=== EXERCISE ===
Copy all the lines below without altering anything.

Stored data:
○ ○ ○ ○ ○

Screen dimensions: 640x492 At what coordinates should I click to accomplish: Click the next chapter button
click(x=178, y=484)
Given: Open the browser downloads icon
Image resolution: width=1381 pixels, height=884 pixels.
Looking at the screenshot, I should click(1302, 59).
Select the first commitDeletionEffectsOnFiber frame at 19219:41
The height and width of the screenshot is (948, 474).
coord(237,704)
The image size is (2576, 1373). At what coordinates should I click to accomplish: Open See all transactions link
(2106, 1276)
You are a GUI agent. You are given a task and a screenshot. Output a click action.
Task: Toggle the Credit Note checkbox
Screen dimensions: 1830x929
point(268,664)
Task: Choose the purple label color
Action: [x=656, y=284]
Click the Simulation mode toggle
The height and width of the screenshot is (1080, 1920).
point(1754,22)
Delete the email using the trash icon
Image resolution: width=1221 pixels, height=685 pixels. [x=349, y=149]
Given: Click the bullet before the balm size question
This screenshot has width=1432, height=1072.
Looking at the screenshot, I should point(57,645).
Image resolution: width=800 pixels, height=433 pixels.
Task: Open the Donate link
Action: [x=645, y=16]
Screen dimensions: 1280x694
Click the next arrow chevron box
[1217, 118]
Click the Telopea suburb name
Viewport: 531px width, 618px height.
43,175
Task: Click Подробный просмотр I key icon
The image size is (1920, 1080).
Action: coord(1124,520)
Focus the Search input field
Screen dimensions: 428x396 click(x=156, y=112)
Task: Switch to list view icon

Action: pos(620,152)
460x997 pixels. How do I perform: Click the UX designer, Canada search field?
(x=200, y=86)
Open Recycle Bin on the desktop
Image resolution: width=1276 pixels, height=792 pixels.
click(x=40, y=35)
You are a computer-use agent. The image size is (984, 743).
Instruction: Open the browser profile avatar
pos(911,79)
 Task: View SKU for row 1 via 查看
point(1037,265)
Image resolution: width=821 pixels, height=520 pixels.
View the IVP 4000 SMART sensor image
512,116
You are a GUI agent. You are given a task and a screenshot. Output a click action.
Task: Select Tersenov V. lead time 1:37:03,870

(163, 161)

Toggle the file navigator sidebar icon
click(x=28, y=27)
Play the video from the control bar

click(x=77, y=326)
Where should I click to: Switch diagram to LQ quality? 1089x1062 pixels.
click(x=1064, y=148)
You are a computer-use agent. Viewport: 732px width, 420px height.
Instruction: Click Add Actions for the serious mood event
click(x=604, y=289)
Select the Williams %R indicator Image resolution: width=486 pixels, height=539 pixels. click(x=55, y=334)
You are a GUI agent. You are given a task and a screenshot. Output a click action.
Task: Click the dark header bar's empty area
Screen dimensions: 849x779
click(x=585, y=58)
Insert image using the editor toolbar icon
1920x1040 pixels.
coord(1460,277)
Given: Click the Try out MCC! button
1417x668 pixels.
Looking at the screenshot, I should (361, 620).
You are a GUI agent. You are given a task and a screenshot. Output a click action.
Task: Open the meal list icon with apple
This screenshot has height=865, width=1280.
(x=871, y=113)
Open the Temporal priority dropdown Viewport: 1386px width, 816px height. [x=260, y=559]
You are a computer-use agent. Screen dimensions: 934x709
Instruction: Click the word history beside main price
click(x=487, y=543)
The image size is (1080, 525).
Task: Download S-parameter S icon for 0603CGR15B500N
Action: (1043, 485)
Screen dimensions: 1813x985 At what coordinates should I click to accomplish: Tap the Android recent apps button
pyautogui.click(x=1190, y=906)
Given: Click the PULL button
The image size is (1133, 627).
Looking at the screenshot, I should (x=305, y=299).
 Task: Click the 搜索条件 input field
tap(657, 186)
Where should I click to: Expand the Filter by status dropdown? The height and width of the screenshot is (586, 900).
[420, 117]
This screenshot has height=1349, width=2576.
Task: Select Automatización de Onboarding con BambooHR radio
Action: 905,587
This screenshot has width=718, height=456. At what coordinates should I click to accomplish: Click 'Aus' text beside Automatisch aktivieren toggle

○ ○ ○ ○ ○

=== RESULT OF THIS TASK ===
Screen dimensions: 640x492 At what coordinates should I click to accomplish: Click the next chapter button
click(x=178, y=484)
Given: Open the browser downloads icon
Image resolution: width=1381 pixels, height=884 pixels.
Looking at the screenshot, I should click(1302, 59).
Select the first commitDeletionEffectsOnFiber frame at 19219:41
The height and width of the screenshot is (948, 474).
coord(237,704)
The image size is (2576, 1373). At what coordinates should I click to accomplish: Open See all transactions link
(2106, 1276)
You are a GUI agent. You are given a task and a screenshot. Output a click action.
Task: Toggle the Credit Note checkbox
Screen dimensions: 1830x929
point(268,664)
Task: Choose the purple label color
Action: [x=656, y=284]
Click the Simulation mode toggle
The height and width of the screenshot is (1080, 1920).
point(1754,22)
Delete the email using the trash icon
Image resolution: width=1221 pixels, height=685 pixels. [x=349, y=149]
Given: Click the bullet before the balm size question
This screenshot has width=1432, height=1072.
Looking at the screenshot, I should point(57,645).
Image resolution: width=800 pixels, height=433 pixels.
Task: Open the Donate link
Action: [x=645, y=16]
Screen dimensions: 1280x694
Click the next arrow chevron box
[1217, 118]
Click the Telopea suburb name
Viewport: 531px width, 618px height.
43,175
Task: Click Подробный просмотр I key icon
The image size is (1920, 1080).
Action: coord(1124,520)
Focus the Search input field
Screen dimensions: 428x396 click(x=156, y=112)
Task: Switch to list view icon

Action: pos(620,152)
460x997 pixels. How do I perform: Click the UX designer, Canada search field?
(x=200, y=86)
Open Recycle Bin on the desktop
Image resolution: width=1276 pixels, height=792 pixels.
click(x=40, y=35)
You are a computer-use agent. The image size is (984, 743).
Instruction: Open the browser profile avatar
pos(911,79)
 Task: View SKU for row 1 via 查看
point(1037,265)
Image resolution: width=821 pixels, height=520 pixels.
View the IVP 4000 SMART sensor image
512,116
You are a GUI agent. You are given a task and a screenshot. Output a click action.
Task: Select Tersenov V. lead time 1:37:03,870

(163, 161)

Toggle the file navigator sidebar icon
click(x=28, y=27)
Play the video from the control bar

click(x=77, y=326)
Where should I click to: Switch diagram to LQ quality? 1089x1062 pixels.
click(x=1064, y=148)
You are a computer-use agent. Viewport: 732px width, 420px height.
Instruction: Click Add Actions for the serious mood event
click(x=604, y=289)
Select the Williams %R indicator Image resolution: width=486 pixels, height=539 pixels. click(x=55, y=334)
You are a GUI agent. You are given a task and a screenshot. Output a click action.
Task: Click the dark header bar's empty area
Screen dimensions: 849x779
click(x=585, y=58)
Insert image using the editor toolbar icon
1920x1040 pixels.
coord(1460,277)
Given: Click the Try out MCC! button
1417x668 pixels.
Looking at the screenshot, I should (361, 620).
You are a GUI agent. You are given a task and a screenshot. Output a click action.
Task: Open the meal list icon with apple
This screenshot has height=865, width=1280.
(x=871, y=113)
Open the Temporal priority dropdown Viewport: 1386px width, 816px height. [x=260, y=559]
You are a computer-use agent. Screen dimensions: 934x709
Instruction: Click the word history beside main price
click(x=487, y=543)
The image size is (1080, 525).
Task: Download S-parameter S icon for 0603CGR15B500N
Action: (1043, 485)
Screen dimensions: 1813x985 At what coordinates should I click to accomplish: Tap the Android recent apps button
pyautogui.click(x=1190, y=906)
Given: Click the PULL button
The image size is (1133, 627).
Looking at the screenshot, I should (x=305, y=299).
 Task: Click the 搜索条件 input field
tap(657, 186)
Where should I click to: Expand the Filter by status dropdown? The height and width of the screenshot is (586, 900).
[420, 117]
This screenshot has height=1349, width=2576.
Task: Select Automatización de Onboarding con BambooHR radio
Action: 905,587
This screenshot has width=718, height=456. At what coordinates should I click to accomplish: Click 'Aus' text beside Automatisch aktivieren toggle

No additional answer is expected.